## WHAT IS NEEDED
Copy out the items from the line containing "You are a computer-use" to the line containing "pyautogui.click(x=302, y=131)", swapping "Google Pay" for "Apple Pay" and leaving everything else unchanged.

## DATA TO PROCESS
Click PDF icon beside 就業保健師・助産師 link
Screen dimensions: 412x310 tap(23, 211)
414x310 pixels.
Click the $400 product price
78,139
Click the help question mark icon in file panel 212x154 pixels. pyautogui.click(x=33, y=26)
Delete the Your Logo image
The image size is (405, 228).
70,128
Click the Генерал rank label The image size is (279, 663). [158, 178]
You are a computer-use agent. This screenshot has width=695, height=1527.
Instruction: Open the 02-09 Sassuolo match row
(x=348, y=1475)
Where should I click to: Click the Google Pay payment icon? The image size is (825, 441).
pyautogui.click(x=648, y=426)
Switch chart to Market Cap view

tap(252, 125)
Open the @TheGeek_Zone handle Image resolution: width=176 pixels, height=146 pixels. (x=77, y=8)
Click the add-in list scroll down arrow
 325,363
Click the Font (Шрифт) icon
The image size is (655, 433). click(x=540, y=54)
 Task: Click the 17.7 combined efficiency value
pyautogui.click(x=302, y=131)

...

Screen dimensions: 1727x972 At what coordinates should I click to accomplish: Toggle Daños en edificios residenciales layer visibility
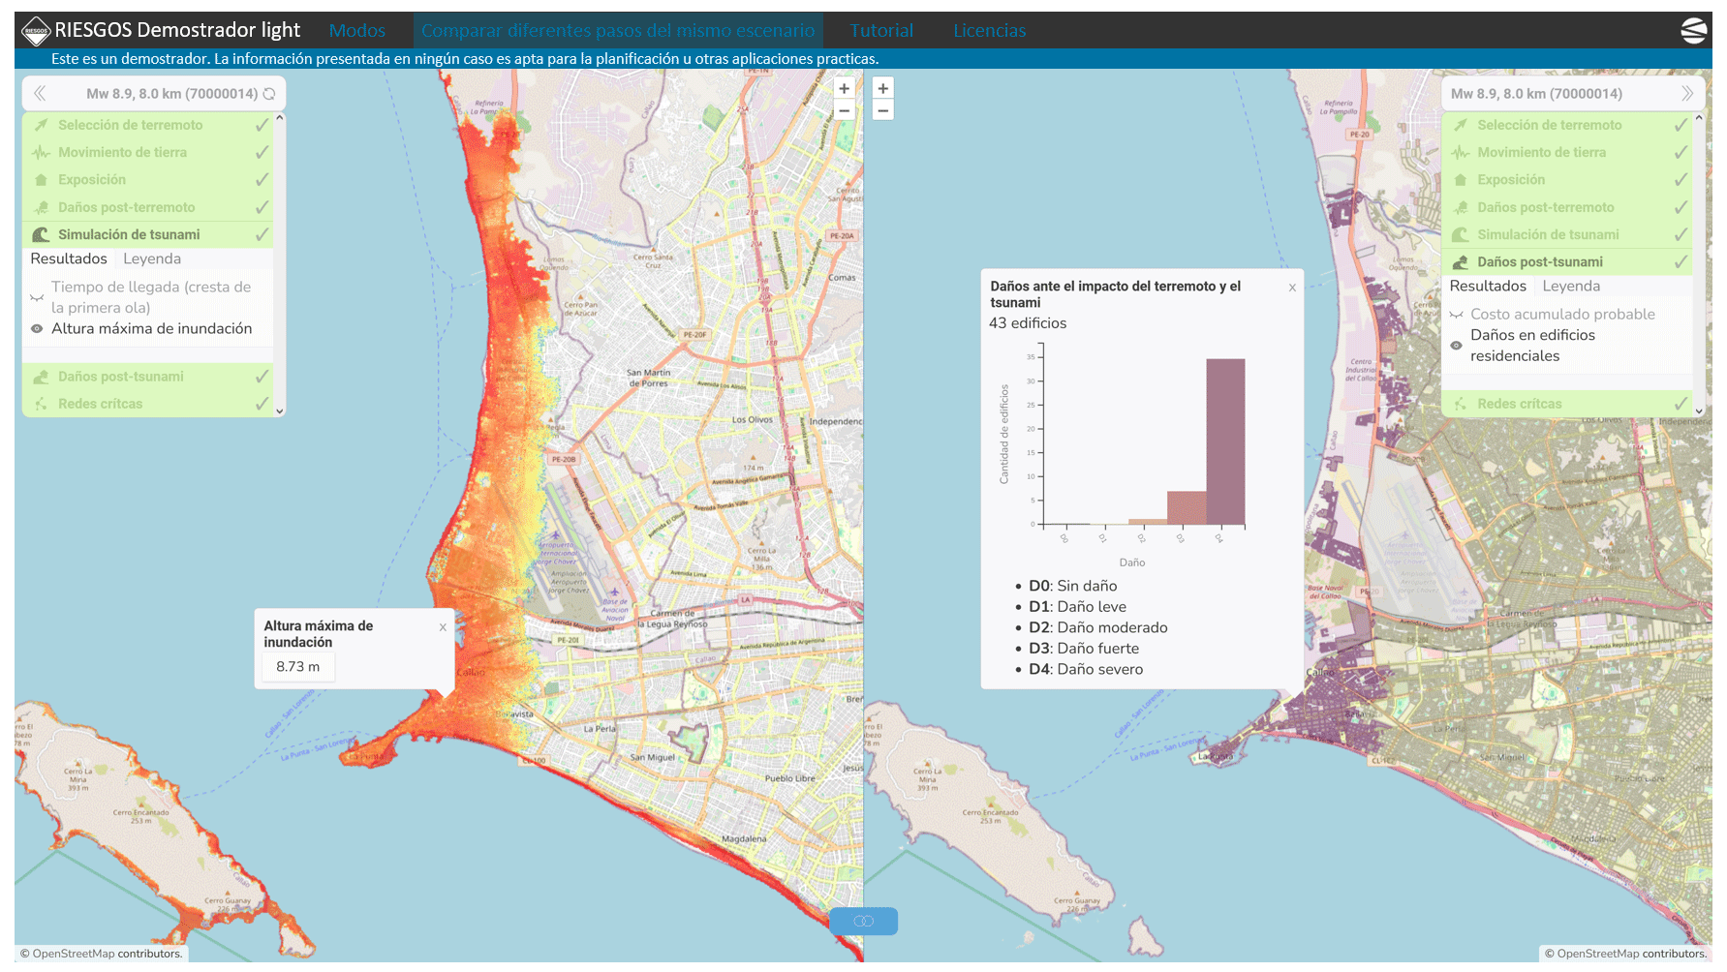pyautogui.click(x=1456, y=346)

## CORRECT RESULT
You are a computer-use agent. This screenshot has width=695, height=1527.
Instruction: Open the 02-09 Sassuolo match row
(x=348, y=1475)
Where should I click to: Click the Apple Pay payment icon? The image size is (825, 441).
pyautogui.click(x=648, y=426)
Switch chart to Market Cap view

tap(252, 125)
Open the @TheGeek_Zone handle Image resolution: width=176 pixels, height=146 pixels. (x=77, y=8)
Click the add-in list scroll down arrow
 325,363
Click the Font (Шрифт) icon
The image size is (655, 433). click(x=540, y=54)
 Task: Click the 17.7 combined efficiency value
pyautogui.click(x=302, y=131)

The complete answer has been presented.